I’m a bit downhearted about how far I have to go to catch up with my fit friends to recover from all this. But if I can get to NED again that will be a gain. Patience is a virtue!
Sending strength to all. When you are going through hell just keep going!
Top x

DesertRose64 · 23/01/2023 17:12

I'm terrified of needles so the nurse made sure I didn't see them and held my hand while I cried and babbled hysterically about my Uncle dying of cancer at a similar age (my earliest memories involve Uncle S being "different") and joked that I don't have time to have cancer because I'm job hunting and have 3 young kids. I must have sounded like a lunatic

Dont worry about sounding like a lunatic. There’s only room for one of us here and I got here well before you 😜

In fact its only a week since I surpassed myself when having a knee replacement done and I had one of my ‘episodes’🙈😊 when having a cannula fitted prior to going off to theatre. It’s like a switch goes on in my head and I start yelling stop it, it’s hurting, etc etc, even when they’re just holding my hand. My knee is the most painful thing I’ve ever experienced yet 5 days post op when my cannula needed replaced and my epidural was coming out I refused to let them replace the cannula and insisted on oral painkillers. I knew it wouldn’t cover my pain as much as something through the cannula but I’d had enough and I just didn’t have what it was gong to take to get the cannula fitted again. It’s given me a lot to think about and I’m now gong back to seeing someone to try and get over the terror I obviously still have lurking away inside me. And it’s really strange because the epidural didn’t phase me at all, neither did blood tests. But that cannula just finished me off despite not being concerned at all about the surgery.

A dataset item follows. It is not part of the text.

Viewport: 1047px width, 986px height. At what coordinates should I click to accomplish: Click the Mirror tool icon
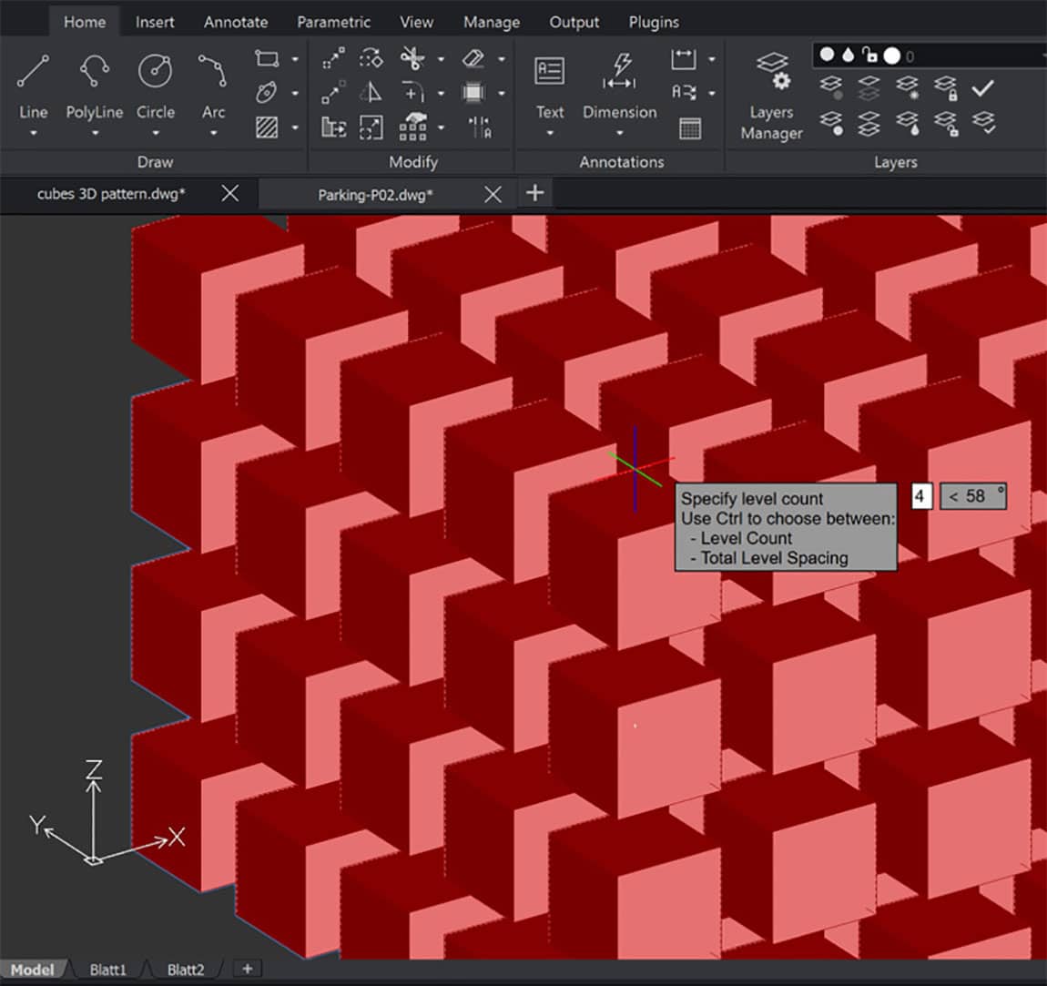point(371,92)
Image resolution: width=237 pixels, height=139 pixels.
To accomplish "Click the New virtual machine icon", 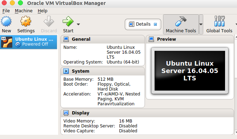I will coord(6,21).
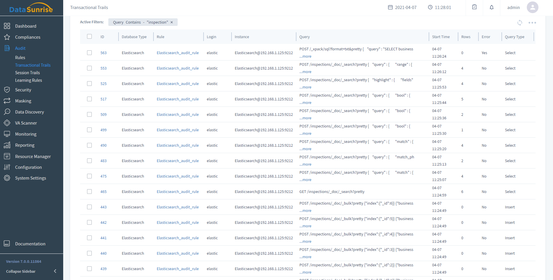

Im due a routine 6 month check up on the 12th of Feb and I’m seriously thinking about having it delayed as I’ve heard inflammation can increase CA125 results and after my episode last week I don’t think I can handle the possibility of a raised result even due to inflammation. I just don’t know what to do next apart from try and see my Dr knowing full well she’ll only say - you really should have the blood test. And I don’t want to.

This terror we must all feel at times for various reasons is torturous.

Fantasea · 23/01/2023 19:22

@Top thinking of you tomorrow , hope it all goes smoothly and you're home resting very soon Xxx.

thereisonlyoneofme · 23/01/2023 19:23

Ive had the worse news today, brain mets spread from ovarian cancer untreatable excpt maybe a bit of radiograph at local hospital which might prolong things a short while but give me bad side effects. Hospice bod been today and to say Im scared is to underestimate. Ive still not rehomed my dog.Its all a terriblle shock as I only went to private ENT for balance problems as no input from GP and indeed still nothing at all from them even though Oncology have made them aware. Im afriad some of the NHS is beyond help; Sorry about typing due to brain mets, cant be arsed to correct everything. Thanks for all the support and I wish you all the very best with your treatment and outcomes.

ajandjjmum · 23/01/2023 19:41

How awful @thereisonlyoneofme - I am so sorry to read your update. I hope that you can get some support from the Hospice. Sending you love and caring wishes. xx

Good luck for tomorrow Top - hope it all goes well.

HauntedDishcloth · 23/01/2023 19:57

Oh goodness @thereisonlyoneofme, no wonder you're scared. All of us on the thread are giving you a virtual handhold! I hope that your hospice contact will be able to address all your worries & fears as they do have the experience & knowledge of how to deal with people in all manner of similar circumstances. So sorry you have to say goodbye to your dog. Maybe there will be scope for visits if the rehoming is relatively local.